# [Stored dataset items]

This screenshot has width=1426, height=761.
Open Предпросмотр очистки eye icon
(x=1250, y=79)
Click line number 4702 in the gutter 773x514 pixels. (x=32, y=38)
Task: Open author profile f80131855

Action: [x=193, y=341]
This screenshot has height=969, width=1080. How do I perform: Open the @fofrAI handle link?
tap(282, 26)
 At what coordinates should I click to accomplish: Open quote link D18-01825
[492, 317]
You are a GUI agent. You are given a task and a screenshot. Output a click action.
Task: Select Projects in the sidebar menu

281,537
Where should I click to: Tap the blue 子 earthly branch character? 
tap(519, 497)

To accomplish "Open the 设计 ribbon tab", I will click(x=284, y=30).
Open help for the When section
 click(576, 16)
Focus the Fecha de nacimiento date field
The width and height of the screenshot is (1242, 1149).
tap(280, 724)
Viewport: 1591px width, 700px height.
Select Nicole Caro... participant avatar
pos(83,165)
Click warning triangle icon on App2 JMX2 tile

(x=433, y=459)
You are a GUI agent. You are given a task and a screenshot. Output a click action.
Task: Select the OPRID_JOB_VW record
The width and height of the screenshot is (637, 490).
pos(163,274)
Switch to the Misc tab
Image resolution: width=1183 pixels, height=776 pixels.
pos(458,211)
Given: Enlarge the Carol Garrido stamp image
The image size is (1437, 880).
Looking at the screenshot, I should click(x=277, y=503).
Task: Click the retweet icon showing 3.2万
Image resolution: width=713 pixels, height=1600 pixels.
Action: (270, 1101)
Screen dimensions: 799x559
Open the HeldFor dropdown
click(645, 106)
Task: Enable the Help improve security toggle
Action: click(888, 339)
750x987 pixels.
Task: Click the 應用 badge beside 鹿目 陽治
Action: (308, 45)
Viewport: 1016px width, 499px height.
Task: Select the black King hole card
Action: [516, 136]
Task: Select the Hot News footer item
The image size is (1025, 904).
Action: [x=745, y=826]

# [Assignment]
Each record above, from first to last, should be written out again exactly.

# [Answer box]
This screenshot has width=1426, height=761.
Open Предпросмотр очистки eye icon
(x=1250, y=79)
Click line number 4702 in the gutter 773x514 pixels. (x=32, y=38)
Task: Open author profile f80131855

Action: [x=193, y=341]
This screenshot has height=969, width=1080. How do I perform: Open the @fofrAI handle link?
tap(282, 26)
 At what coordinates should I click to accomplish: Open quote link D18-01825
[492, 317]
You are a GUI agent. You are given a task and a screenshot. Output a click action.
Task: Select Projects in the sidebar menu

281,537
Where should I click to: Tap the blue 子 earthly branch character? 
tap(519, 497)

To accomplish "Open the 设计 ribbon tab", I will click(x=284, y=30).
Open help for the When section
 click(576, 16)
Focus the Fecha de nacimiento date field
The width and height of the screenshot is (1242, 1149).
tap(280, 724)
Viewport: 1591px width, 700px height.
Select Nicole Caro... participant avatar
pos(83,165)
Click warning triangle icon on App2 JMX2 tile

(x=433, y=459)
You are a GUI agent. You are given a task and a screenshot. Output a click action.
Task: Select the OPRID_JOB_VW record
The width and height of the screenshot is (637, 490).
pos(163,274)
Switch to the Misc tab
Image resolution: width=1183 pixels, height=776 pixels.
pos(458,211)
Given: Enlarge the Carol Garrido stamp image
The image size is (1437, 880).
Looking at the screenshot, I should click(x=277, y=503).
Task: Click the retweet icon showing 3.2万
Image resolution: width=713 pixels, height=1600 pixels.
Action: (270, 1101)
Screen dimensions: 799x559
Open the HeldFor dropdown
click(645, 106)
Task: Enable the Help improve security toggle
Action: click(888, 339)
750x987 pixels.
Task: Click the 應用 badge beside 鹿目 陽治
Action: (308, 45)
Viewport: 1016px width, 499px height.
Task: Select the black King hole card
Action: [516, 136]
Task: Select the Hot News footer item
The image size is (1025, 904).
Action: [x=745, y=826]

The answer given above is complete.